Cybersicherheitsforscher haben technische Überschneidungen zwischen Aktivitäten identifiziert, die der Lazarus-Gruppe zugeschrieben werden, einem Bedrohungsakteur, der weitgehend mit der nordkoreanischen Regierung verbunden ist, und dem Einsatz der Medusa-Ransomware-Variante.

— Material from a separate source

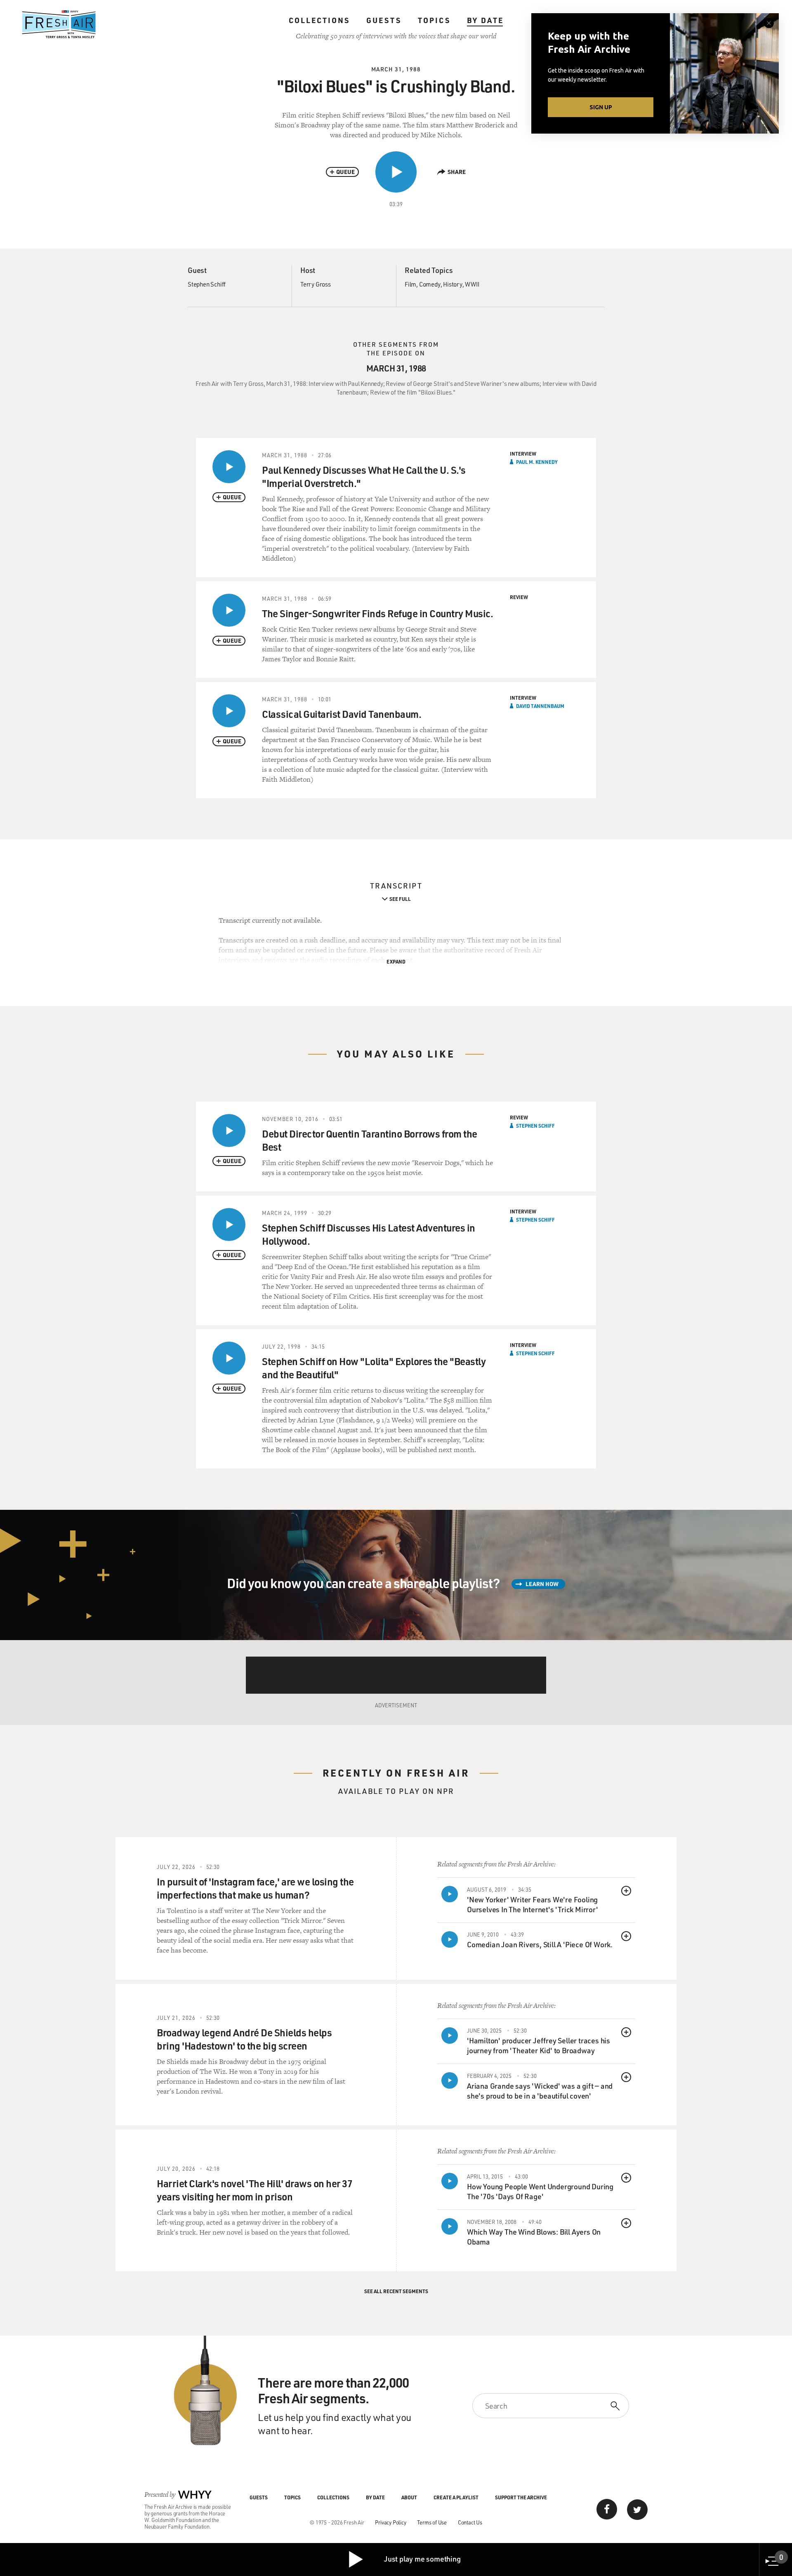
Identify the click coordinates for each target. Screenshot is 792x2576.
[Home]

Die Ergebnisse basieren auf forensischer Analyse von Malware-Proben und der unterstützenden Infrastruktur, die bei jüngsten Vorfällen beobachtet wurde.
Medusa-Ransomware, erstmals 2021 entdeckt, wurde bei Angriffen auf Organisationen in mehreren Sektoren eingesetzt. Analysten, die neuere Varianten untersuchten, fanden Ähnlichkeiten in der Codestruktur, den Verschlüsselungsmechanismen sowie der Befehls- und Kontrollinfrastruktur, die mit Tools übereinstimmen, die zuvor mit Lazarus-Operationen in Verbindung gebracht wurden. Die Forscher sagten, die Überschneidung schließe wiederverwendete Komponenten und Muster darin, wie Systeme nach dem ersten Zugriff kompromittiert und verwaltet wurden.

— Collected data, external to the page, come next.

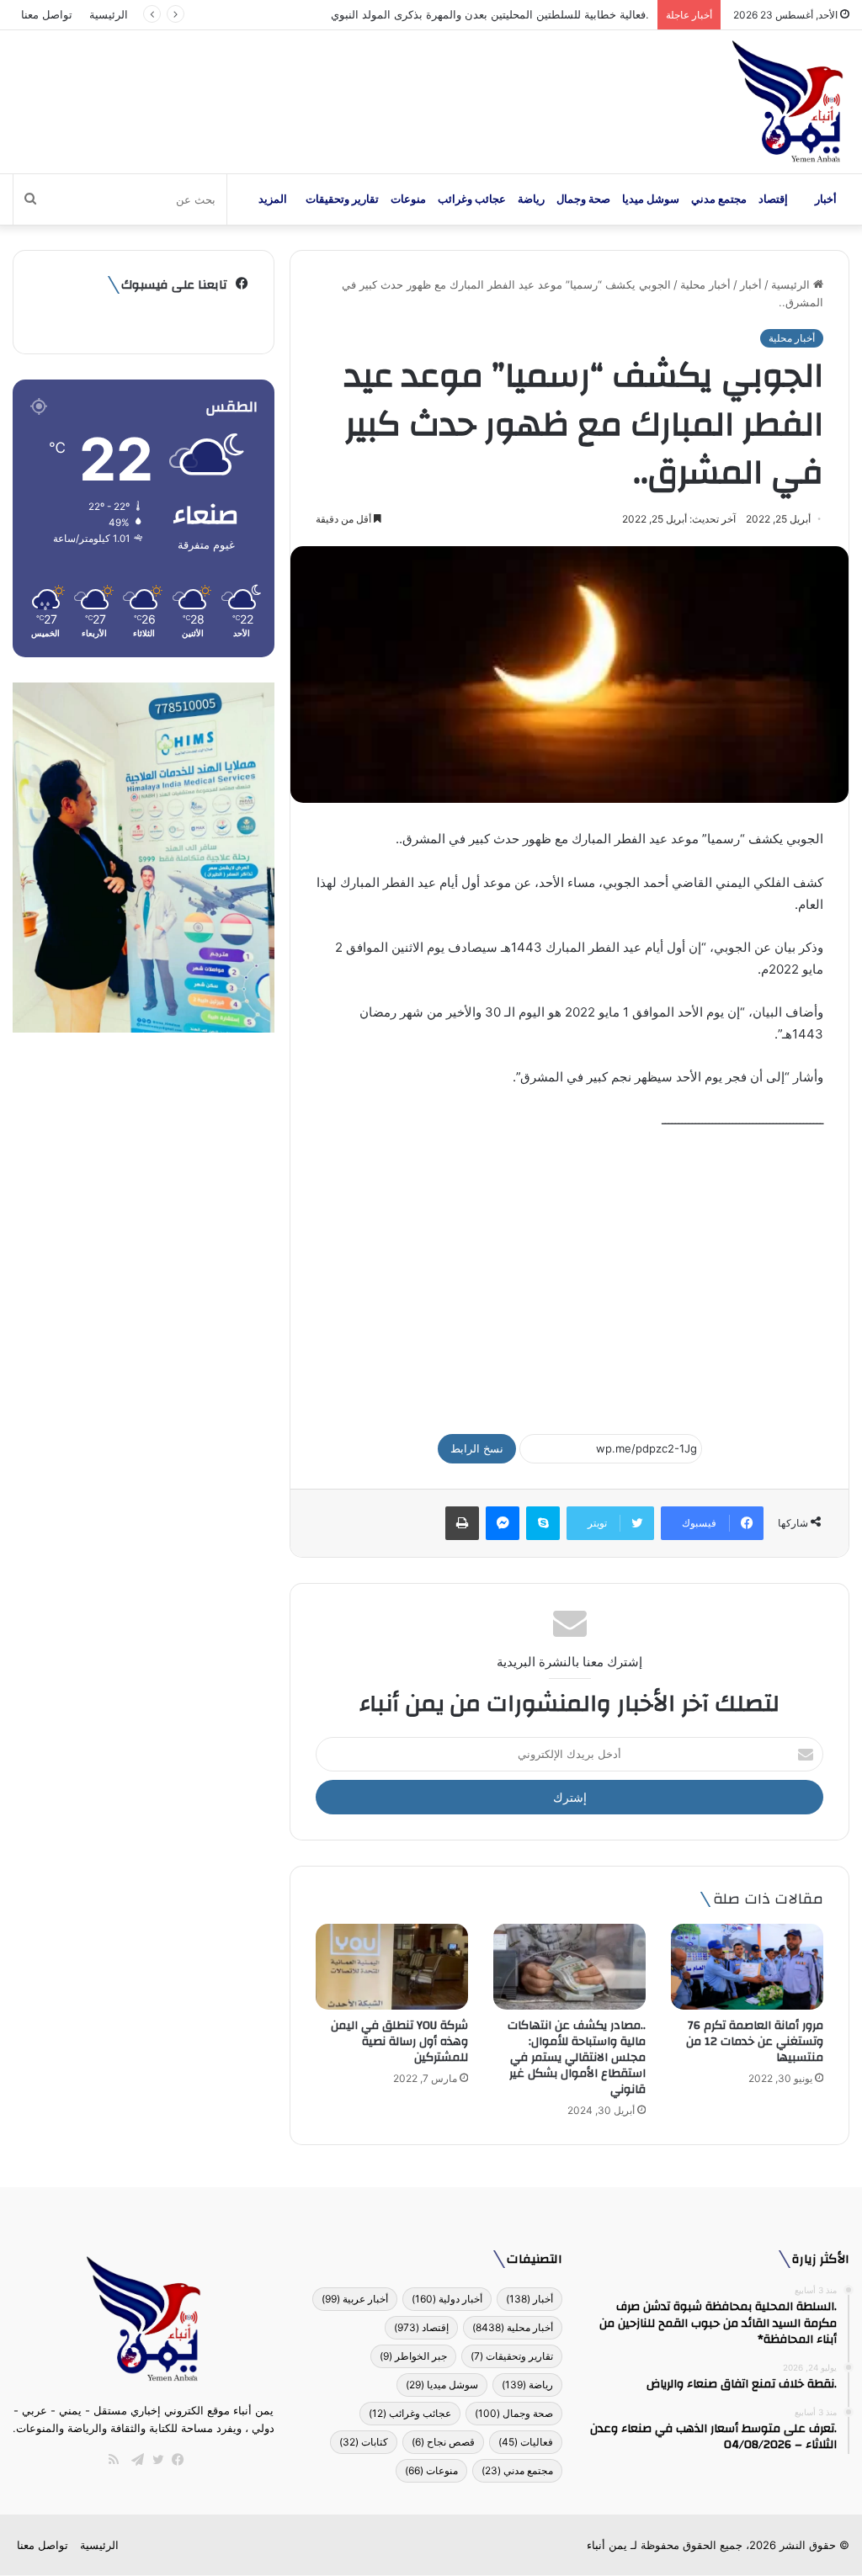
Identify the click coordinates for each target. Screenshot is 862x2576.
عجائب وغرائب (472, 199)
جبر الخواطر (413, 2356)
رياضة (531, 199)
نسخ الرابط (476, 1448)
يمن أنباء (607, 2545)
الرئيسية (108, 14)
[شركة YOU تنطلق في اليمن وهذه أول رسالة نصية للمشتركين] (392, 1967)
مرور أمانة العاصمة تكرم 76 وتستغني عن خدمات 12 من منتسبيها (754, 2042)
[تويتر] (154, 2460)
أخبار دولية (447, 2298)
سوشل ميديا (650, 199)
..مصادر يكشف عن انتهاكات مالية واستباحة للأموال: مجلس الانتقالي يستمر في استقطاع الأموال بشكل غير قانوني (577, 2058)
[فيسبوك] (174, 2460)
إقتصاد (773, 199)
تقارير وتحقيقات (342, 199)
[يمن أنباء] (787, 102)
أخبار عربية (355, 2298)
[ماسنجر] (502, 1523)
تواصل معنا (46, 14)
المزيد (272, 199)
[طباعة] (462, 1523)
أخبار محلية (705, 284)
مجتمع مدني (719, 199)
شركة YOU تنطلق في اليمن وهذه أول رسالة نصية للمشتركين (399, 2042)
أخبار (826, 199)
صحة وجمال (583, 199)
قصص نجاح (443, 2441)
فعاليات (525, 2441)
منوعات (408, 199)
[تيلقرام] (134, 2460)
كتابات (363, 2441)
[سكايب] (543, 1523)
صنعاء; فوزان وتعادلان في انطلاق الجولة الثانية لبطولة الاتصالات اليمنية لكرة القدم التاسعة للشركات (419, 14)
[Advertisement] (569, 1274)
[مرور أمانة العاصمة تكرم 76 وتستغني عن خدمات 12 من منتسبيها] (747, 1967)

Sicherheitsfirmen, die die Aktivitäten verfolgen, stellten fest, dass Lazarus historisch eine Reihe von Cyberoperationen durchgeführt hat, darunter finanziell motivierte Ransomware-Kampagnen und Eindringlinge gegen Finanzinstitute und digitale Anlageplattformen. In den mit Medusa verbundenen Fällen beobachteten die Ermittler Verhaltensweisen, die mit früheren Lazarus-Aktivitäten übereinstimmten, darunter gestufte Datenexfiltration vor Dateiverschlüsselung und Lösegeldforderungen in Kryptowährungen.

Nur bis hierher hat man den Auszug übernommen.